The older Nimitz Class aircraft carrier can sustain a sortie generation rate of 120 launches and recoveries over a twelve-hour flight day, and then sustain that level of operation for thirty days. The USS Ford is supposed to demonstrate 160 sorties a day over the same time period. The USS Ford’s surge sortie rate, which must be sustained over four days of continuous, 24-hours a day flying, is 270 sorties. The Nimitz has proven a surge level of 240 sorties.

On December 12, 2020, the FORD conducted 170 arrested landings and catapult launches. It cannot sustain this rate because it does not have enough elevators to launch multiple sorties with rearmed planes at a high rate.

The Navy claims to have fixed almost all of the problems from 2019.

SOURCES- Navy, FAS, Forbes
Written by Brian Wang, Nextbigfuture.com

6 thoughts on “Newly Built Ford Super Aircraft Carrier is Still Broken”

  1. As with the F35, the issue appears to be trying to implement several different branches of brand new technology all in the same new product, and still deliver it on time compared to the previous product which was much more of "similar tech to previous systems, but bigger, better, faster."

    They want a brand new, huge, long range, radar capable of tracking stealthy aircraft, missiles, drones, in their thousands over a 3D bubble several hundred km in radius. Including detection, tracking, identification and targeting (if that proves necessary). And automatically meshing with the systems on the aircraft and drones and fighters and other ships to share information.

    They want catapults that can be controlled far more precisely than before, so that a huge range of different aircraft, of different weights, can all be launched. Without launching the heavy fighters and bombers too slowly or tearing lightweight drones in half.
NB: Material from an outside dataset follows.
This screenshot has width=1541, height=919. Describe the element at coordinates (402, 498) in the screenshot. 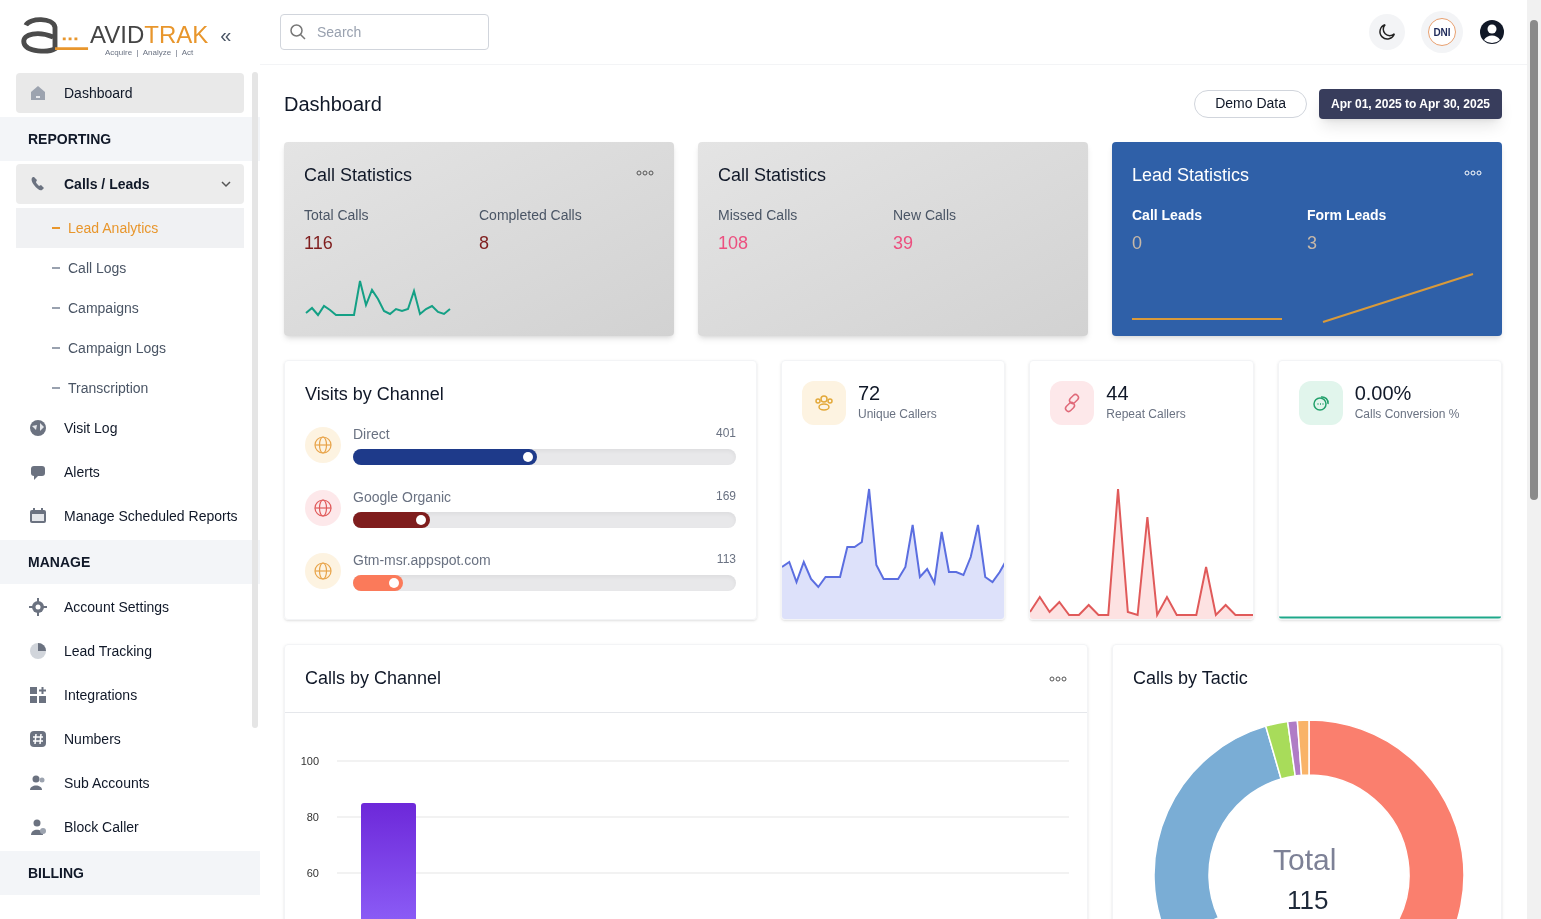

I see `channel-name: Google Organic` at that location.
    They want a new elevator tech that is both faster and takes up less room, so you can have more elevators.

    And a lot more "new tech" that I can't remember the details of.

    A lot of the difficulty is what you'd expect from developing new systems.
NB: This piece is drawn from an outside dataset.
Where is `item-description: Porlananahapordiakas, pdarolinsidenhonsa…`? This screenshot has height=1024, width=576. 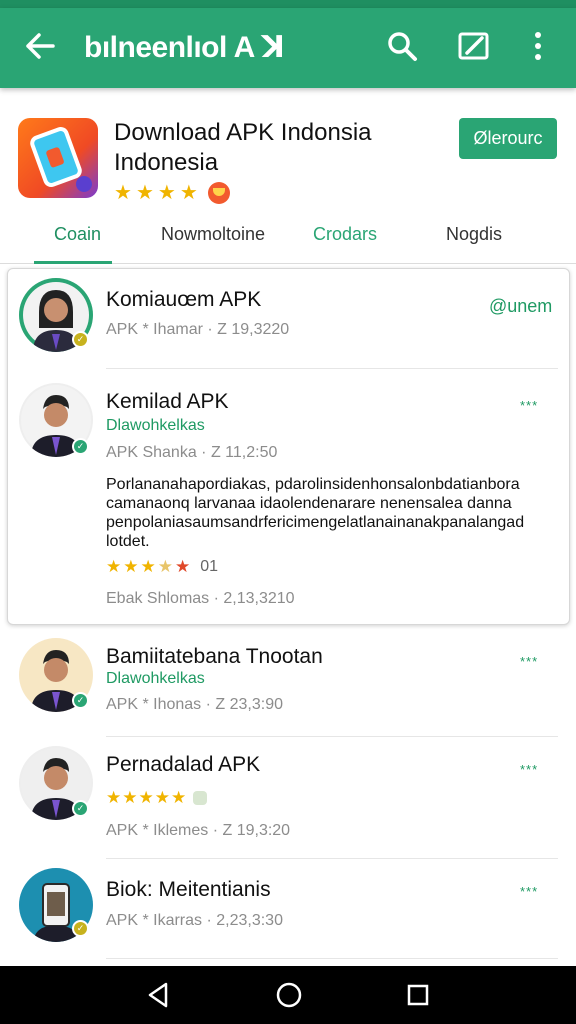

    But of course why was it all lumped together into one new ship so that problems in one project delays everything else? That's the fundamental problem here.

  2. Broken? It serves it's intended purpose, therefore it is operating as intended. That is to transfer taxpayer's money into military contractor's hands.
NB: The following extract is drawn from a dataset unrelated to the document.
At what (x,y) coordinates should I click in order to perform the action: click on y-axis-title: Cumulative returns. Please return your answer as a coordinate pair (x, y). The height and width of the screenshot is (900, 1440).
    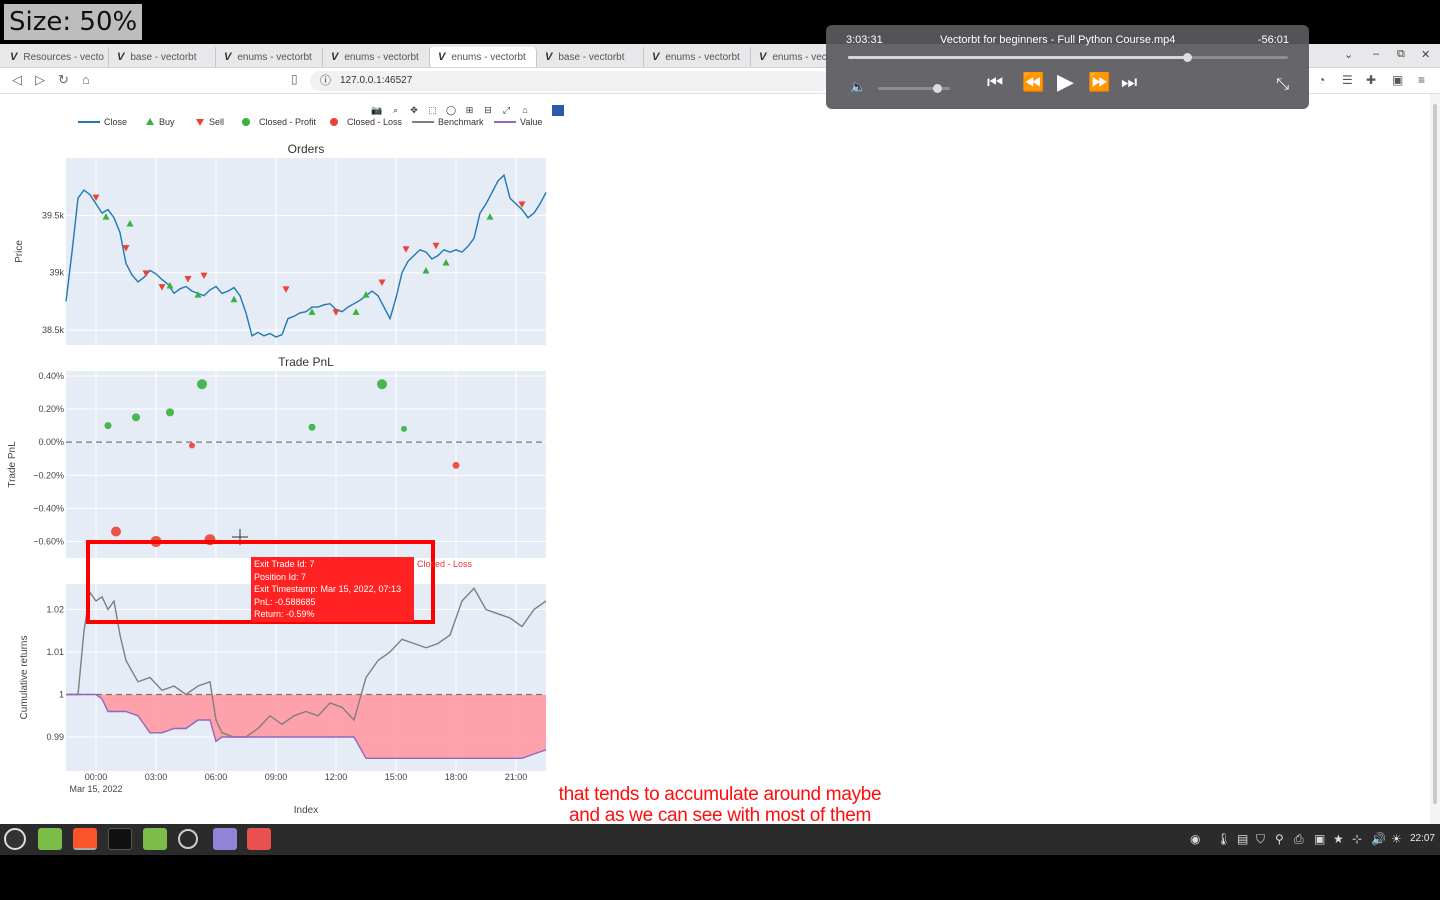
    Looking at the image, I should click on (24, 678).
  3. All the pressure that has been put on the contractors in the 5+ years of delays. All the pressure when they delivered a floating barge in 2017 instead of a combat aircraft carrier.

  4. Sounds like the Navy needs to put more pressure on it's contractors, to GET IT DONE. Although I'm sure it's the classic "cost+" contract, which drags it out, while raping the US tax payer.

  5. We've been building aircraft carriers for almost 100 years, far too long for these kinds of teething problems. Sounds like it was built under the same procurement system as the SLS, where the goal is not to build a finished functioning system but to bilk as much money as possible for as long as possible.